READING PASSAGE Block Start

Seriously, gardening stresses me out.    But now I have 6 or 8 little tomato babies!


----------



## dems4me

vraiblonde said:


> We're so cute!
> 
> Seriously, gardening stresses me out.    But now I have 6 or 8 little tomato babies!



Awesome!!  Towards the end of last year, I thought about it way too much, I grow them, take care of them... then EAT them    I'm sticking with meat!!


----------



## jazz lady

vraiblonde said:


> We're so cute!


Lola Granolas of the world UNITE!   



> Seriously, gardening stresses me out.    But now I have 6 or 8 little tomato babies!



Well, it's more than I have.


----------



## toppick08

vraiblonde said:


> We're so cute!
> 
> Seriously, *gardening stresses me out.*   But now I have 6 or 8 little tomato babies!




You should grow some okra, and then talk about stress.........


----------



## RoseRed

jazz lady said:


> Lola Granolas of the world UNITE!
> 
> 
> 
> Well, it's more than I have.



You two should get matching garden Crocs.  I bet Kwillia could hook ya up.


----------



## Kittykat33

vraiblonde said:


> I know the feeling.
> 
> I noticed aphids on my 'maters.  So I made a solution of water, garlic and dish soap (per the instructions on a tomato growers website).  I sprayed the plants liberally, then worried all night that I'd killed them.
> 
> Good news!  They are healthy and happy, and no aphids in sight!  :whew:



I saw in your earlier post about growing garlic. How do you do that?? I would LOVE to have fresh garlic. TIA


----------



## vraiblonde

Kittykat33 said:


> I saw in your earlier post about growing garlic. How do you do that?? I would LOVE to have fresh garlic. TIA



It's easy.  Get about three garlic bulbs from the grocery store.  Remove and peel the larger cloves, and plant them about 2" down, 4" apart, with the root end down.

How to grow garlic


----------



## Kittykat33

vraiblonde said:


> It's easy.  Get about three garlic bulbs from the grocery store.  Remove and peel the larger cloves, and plant them about 2" down, 4" apart, with the root end down.
> 
> How to grow garlic



THANK-YOU very much!!!!

READING PASSAGE Block End

> EXERCISE REQUIREMENTS
A – In the gardening forum thread, what did vraiblonde mix to spray on the tomato plants for aphids?
B – Continue the gardening forum thread from its last post.
The data after this point is separate from the gardening thread.

RAW DATA Block Start

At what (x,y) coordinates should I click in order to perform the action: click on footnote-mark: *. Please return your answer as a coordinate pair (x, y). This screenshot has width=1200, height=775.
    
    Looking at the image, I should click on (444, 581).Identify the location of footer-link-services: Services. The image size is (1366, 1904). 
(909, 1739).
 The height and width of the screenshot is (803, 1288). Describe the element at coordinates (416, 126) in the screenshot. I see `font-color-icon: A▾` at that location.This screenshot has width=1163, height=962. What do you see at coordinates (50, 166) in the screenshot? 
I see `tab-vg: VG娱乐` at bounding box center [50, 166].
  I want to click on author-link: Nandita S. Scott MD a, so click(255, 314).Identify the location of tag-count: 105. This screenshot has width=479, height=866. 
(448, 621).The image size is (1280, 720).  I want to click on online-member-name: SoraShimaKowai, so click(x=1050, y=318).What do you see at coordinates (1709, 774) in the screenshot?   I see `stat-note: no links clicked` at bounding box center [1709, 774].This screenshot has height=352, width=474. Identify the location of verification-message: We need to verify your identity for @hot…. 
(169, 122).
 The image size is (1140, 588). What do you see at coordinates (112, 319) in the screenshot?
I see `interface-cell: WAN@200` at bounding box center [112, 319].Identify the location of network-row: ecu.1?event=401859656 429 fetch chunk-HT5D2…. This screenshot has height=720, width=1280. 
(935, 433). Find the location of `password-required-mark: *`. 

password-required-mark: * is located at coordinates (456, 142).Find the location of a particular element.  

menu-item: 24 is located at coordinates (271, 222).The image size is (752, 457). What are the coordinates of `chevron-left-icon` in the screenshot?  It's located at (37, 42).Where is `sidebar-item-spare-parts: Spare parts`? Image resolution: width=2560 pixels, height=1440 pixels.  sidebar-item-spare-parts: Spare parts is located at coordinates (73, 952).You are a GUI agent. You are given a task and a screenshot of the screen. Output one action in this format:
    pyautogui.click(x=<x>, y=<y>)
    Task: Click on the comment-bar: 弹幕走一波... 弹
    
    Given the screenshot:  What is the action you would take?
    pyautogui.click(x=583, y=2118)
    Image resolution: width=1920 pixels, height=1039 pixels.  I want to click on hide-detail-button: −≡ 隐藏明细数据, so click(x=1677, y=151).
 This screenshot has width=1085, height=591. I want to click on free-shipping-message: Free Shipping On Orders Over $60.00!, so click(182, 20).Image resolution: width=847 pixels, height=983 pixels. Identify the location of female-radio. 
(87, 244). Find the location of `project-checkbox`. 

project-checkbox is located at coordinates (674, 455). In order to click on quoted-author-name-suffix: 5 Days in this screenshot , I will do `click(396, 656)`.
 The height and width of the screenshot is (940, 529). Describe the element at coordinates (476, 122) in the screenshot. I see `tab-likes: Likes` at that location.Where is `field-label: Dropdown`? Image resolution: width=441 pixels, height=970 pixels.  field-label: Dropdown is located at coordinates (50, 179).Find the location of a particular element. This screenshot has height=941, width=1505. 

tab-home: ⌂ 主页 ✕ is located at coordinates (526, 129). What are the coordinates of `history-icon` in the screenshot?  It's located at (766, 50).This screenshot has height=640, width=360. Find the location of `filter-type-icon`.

RAW DATA Block End

> YOUR WRITTEN ANSWERS
A – A solution of water, garlic and dish soap.

B –
----------



## clevalley

vraiblonde said:


>



My tomatoes are bigger than yours!


----------



## toppick08

clevalley said:


> My tomatoes are bigger than yours!


----------



## vraiblonde

clevalley said:


> My tomatoes are bigger than yours!



I dunno.  My biggest is bigger than a taw marble.  Slightly over an inch, and getting noticeably bigger every day.

Post a pic.


----------



## toppick08

I have a neighbor who has 4 inch 'maters , pink,......of course he set them out the middle week of April, and they were greenhouse started.........


----------



## vraiblonde

toppick08 said:


> I have a neighbor who has 4 inch 'maters , pink,......of course he set them out the middle week of April, and they were greenhouse started.........



Cheater.  Those don't count.


----------



## GWguy

Mine as of today.  I have about 4 like this, almost 3" inches across.


----------



## vraiblonde

GWguy said:


> Mine as of today.  I have about 4 like this, almost 3" inches across.



Cool!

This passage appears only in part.